----- 本文

▲TOPへ戻る

  | HOME | >活動記録>>発言録2014年4月4日 衆議院文部科学委員会


著作権法改正案に関わる審議
    

○青木愛

 よろしくお願いいたします。まず、権利処理の円滑化のための権利者間の連携についてお伺いをさせていただきます。
 今回の改正案におきまして、複製と公衆送信に関して別々に出版権を設定できることとされています。
 出版関連小委員会の報告書を拝見いたしますと、一体的な権利として制度化する場合と別個の権利として制度化する場合との差異は特段なく、本件について関係者の意見に隔たりがあるのは、電子出版についての契約慣行が十分に確立していないことが一因とした上で、著作権者と出版者との間に信頼関係が構築されれば、紙媒体での出版と電子出版に係る権利がおのずと同一の出版者に一体的に設定されていくことが想定されるというふうにございます。

----------
----- データ抜粋

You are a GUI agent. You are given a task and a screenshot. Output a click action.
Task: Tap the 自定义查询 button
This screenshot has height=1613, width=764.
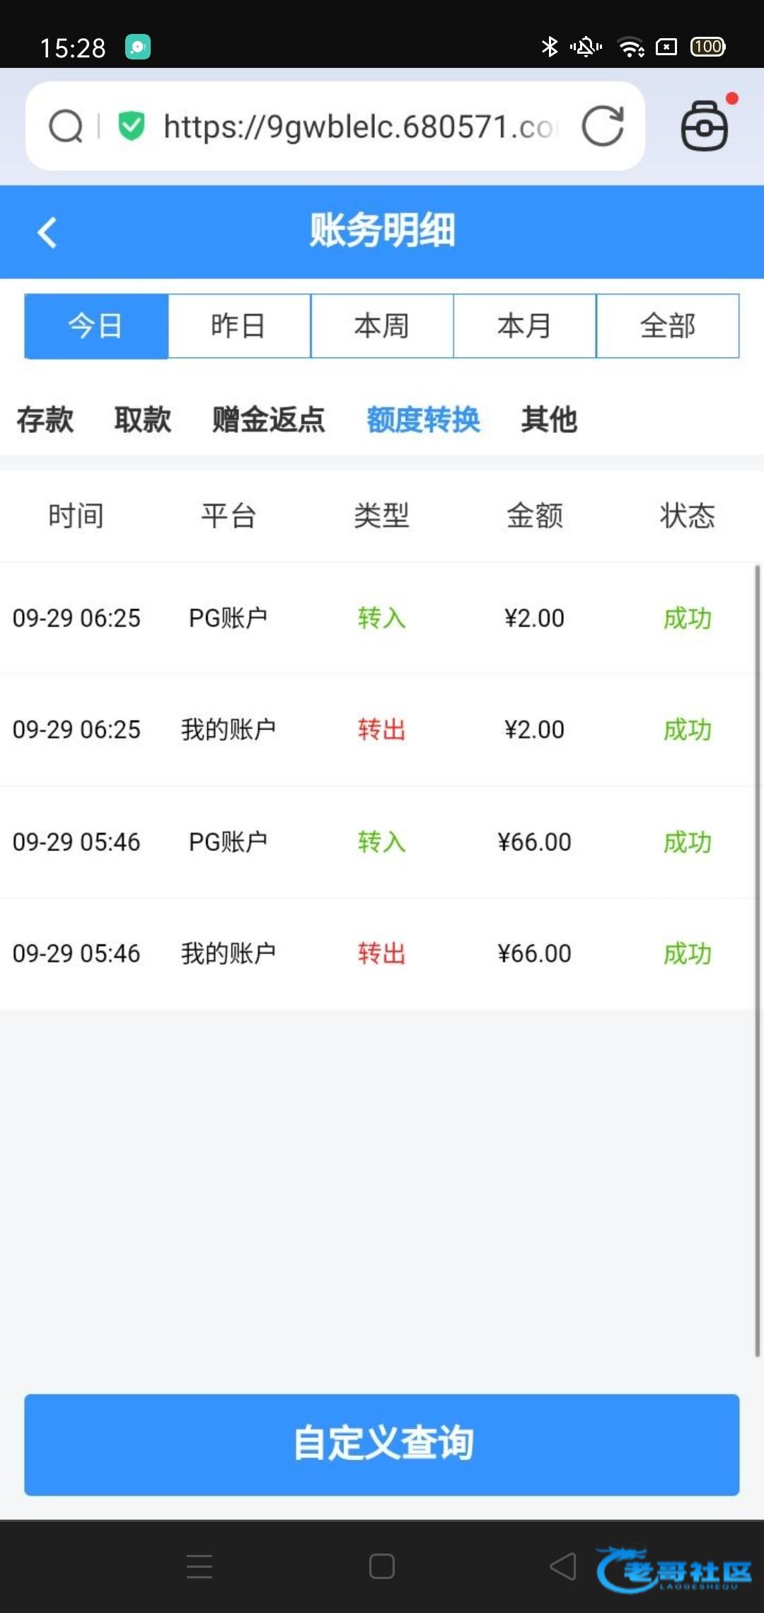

----------

[課題一覧]
1) 次の(a)〜(c)がそれぞれ本文の内容と合っているかを「はい」か「いいえ」で答え、判断の決め手となる本文の語句を正確に引用せよ。
(a) 改正案では、複製と公衆送信について別々に出版権を設定できる。
(b) 報告書は、一体的な権利として制度化する場合と別個の権利として制度化する場合とで大きな差異があるとしている。
(c) 報告書は、電子出版についての契約慣行がすでに十分に確立しているとしている。
2) 本文のうち、「著作権法改正案に関わる審議」から「れるというふうにございます。」までを、その両方の語句も含めて一字も変えずに書き写せ。
データの各行は本文とは関係がない。

[想定される解答]
1)
(a) はい。「複製と公衆送信に関して別々に出版権を設定できることとされています」
(b) いいえ。「一体的な権利として制度化する場合と別個の権利として制度化する場合との差異は特段なく」
(c) いいえ。「電子出版についての契約慣行が十分に確立していないことが一因」

2)
著作権法改正案に関わる審議
    

○青木愛

 よろしくお願いいたします。まず、権利処理の円滑化のための権利者間の連携についてお伺いをさせていただきます。
 今回の改正案におきまして、複製と公衆送信に関して別々に出版権を設定できることとされています。
 出版関連小委員会の報告書を拝見いたしますと、一体的な権利として制度化する場合と別個の権利として制度化する場合との差異は特段なく、本件について関係者の意見に隔たりがあるのは、電子出版についての契約慣行が十分に確立していないことが一因とした上で、著作権者と出版者との間に信頼関係が構築されれば、紙媒体での出版と電子出版に係る権利がおのずと同一の出版者に一体的に設定されていくことが想定されるというふうにございます。